During the period, in which battle of Višegrad took place, the Chetnik command was embedded with a members of the British and American mission.

Forces 
The Battle for Višegrad was part of a Chetnik offensive in Eastern Bosnia. The Chetnik headquarters were in Višegrad and Dobrun during this offensive. The Chetniks mobilized 15-18,000 soldiers in four corps (Romanija, Cer-Majevica, Mačva and Avala Corps). The offensive, also called the Third Chetnik Uprising, was commanded by Zaharije Ostojić while Chetniks from Western Serbia were under command of Dragoslav Račić.

The Chetniks were accompanied by members of British mission, with brigadier Charles Armstrong, Archie Jack and Bill Hudson, who arrived to Chetnik headquarters at the end of September 1943, and by the ranking American officer attached to the British mission, Lieutenant Colonel Albert Seitz. One of the aims of Chetnik attack on Višegrad was destruction of a railway bridge over River Drina, as instructed by Brigadier Armstrong. Less than a week after Armstrong arrived at Chetnik headquarters he and Seitz and Hudson saw a successful Chetnik attack on Višegrad and destruction of the railway bridge across Drina. Armstrong and Seitz took part in a Chetnik action against Axis-controlled units protecting the railway bridge over Drina near Višegrad.
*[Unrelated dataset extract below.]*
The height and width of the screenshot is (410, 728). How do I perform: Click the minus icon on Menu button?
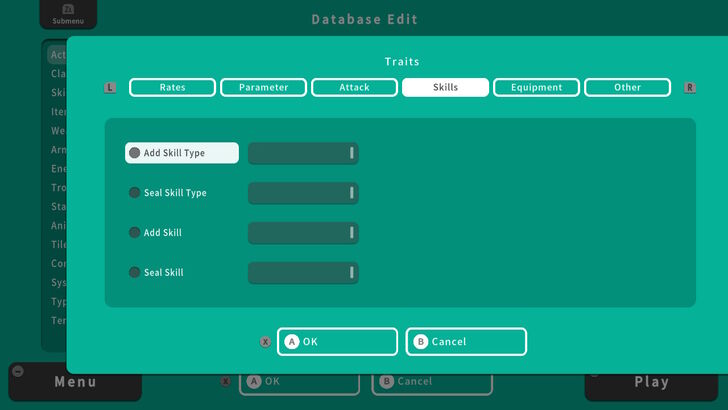pos(17,371)
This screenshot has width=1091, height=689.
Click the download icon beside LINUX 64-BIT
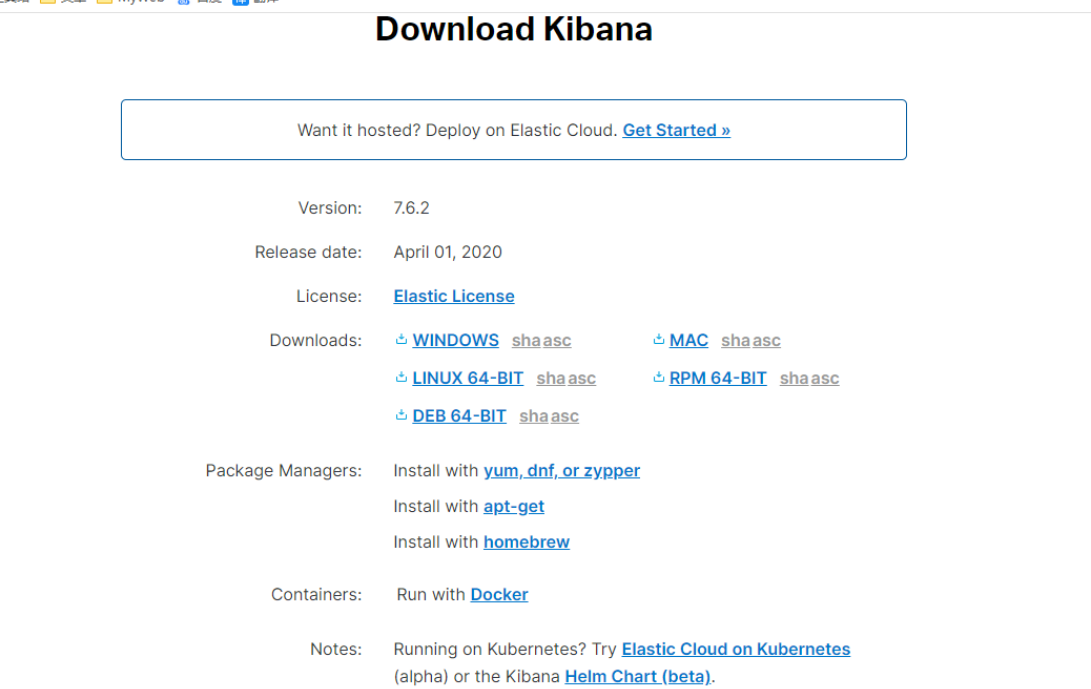[401, 378]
The Axis garrison in Višegrad had more than 800 soldiers while another garrison of 300 German soldiers was protecting main bridge over the River Drina. Forces present in Višegrad included the 2nd Battalion of the 6th Mountain Regiment with around 115 Home Guards, and two companies of the German 370th Regiment of the 369th Infantry Division, with a platoon of the gendarmerie. There were also local Muslim militias, numbering 400 armed men according to Chetnik sources. The commander of Višegrad's defence was major Berislav Predojević.
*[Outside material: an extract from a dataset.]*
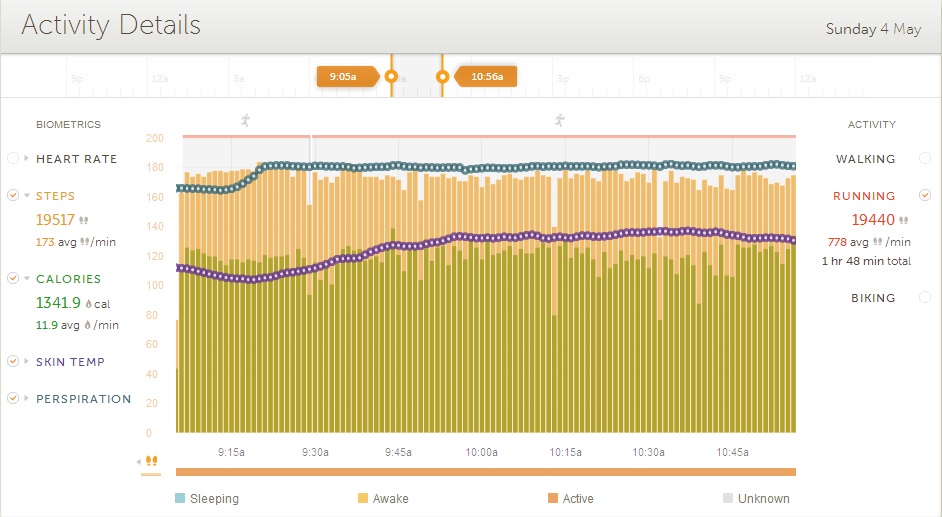Click the footsteps icon beside 19440 running steps

coord(904,220)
The Chetnik forces included the Cer Corps and parts of the Drina Corps commanded by Dragoslav Račić, who led the attack on the right side of the Drina, and the 1st Rogatica Brigade on the left side of the Drina. The Chetnik force of 2,500 soldiers that attacked Višegrad used heavy mortars, light artillery and small arms. According to NDH sources, there were 3,000 Chetniks attacking Višegrad.

Attack on Višegrad 
According to the plan of attack, developed by Zaharije Ostojić, the attack on Višegrad was organized from both left and right bank of river Drina. The attack from the left bank was planned to start one hour earlier than attack from the right bank, with intention to provoke German forces to leave bunkers on the right side to support their forces on the left side of the river. The attack started in 4 am on 5 October 1943.
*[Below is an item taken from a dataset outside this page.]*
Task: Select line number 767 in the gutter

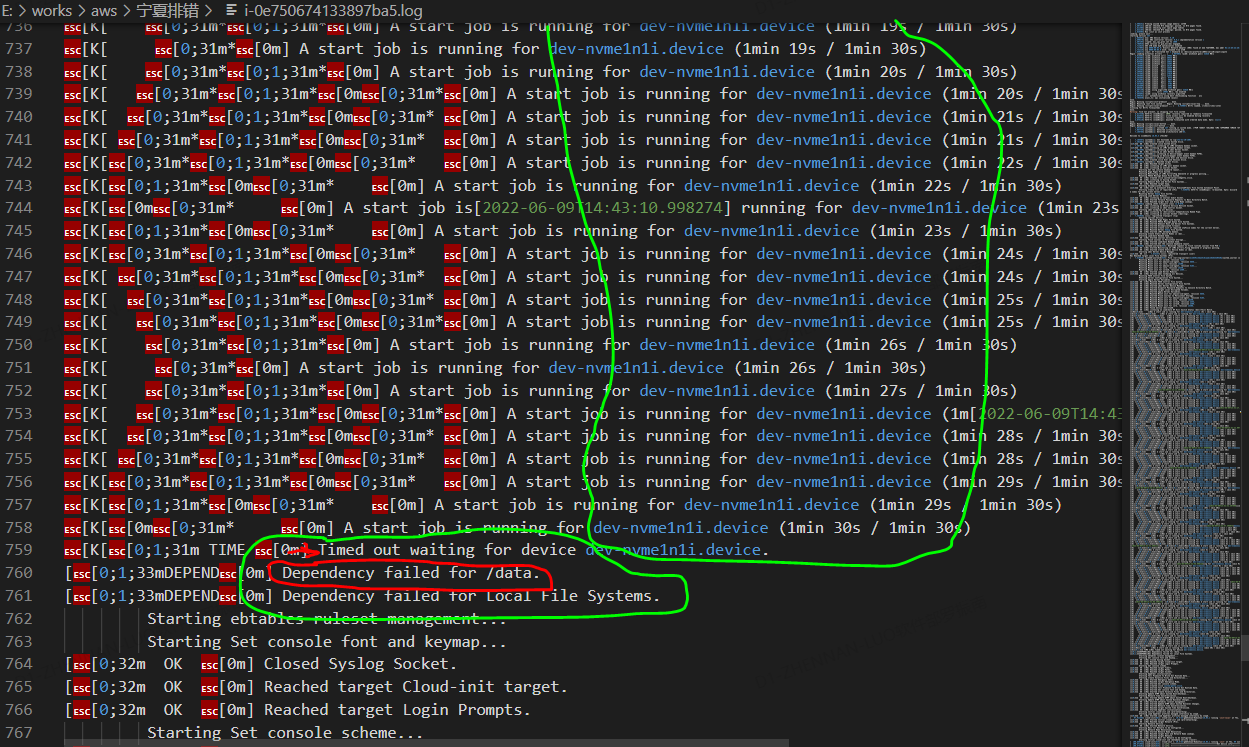Action: [x=19, y=733]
Before Chetniks stormed into Višegrad they first destroyed four smaller bridges in Mokra Gora. The Chetnik forces began with preparation movement for this battle during the night of 2 October 1943. Two days later Chetniks attacked Axis troops garrisoned in Višegrad. There was a fierce fighting between the Axis garrison and Chetniks. German forces did not actively participate in Višegrad's defence. They withdrew their forces towards Rogatica and were not attacked by the Chetniks. Only the gendarmerie platoon remained in Višegrad. The strongest resistance was on the right side of the Rzav River, where the Muslim milita fought.

The bridge was taken by assault of Chetniks who used only hand grenades. The casualties of Chetniks were 21 dead and 30 wounded. Predojević, several officers, and an entire Home Guard company were captured by the Chetniks.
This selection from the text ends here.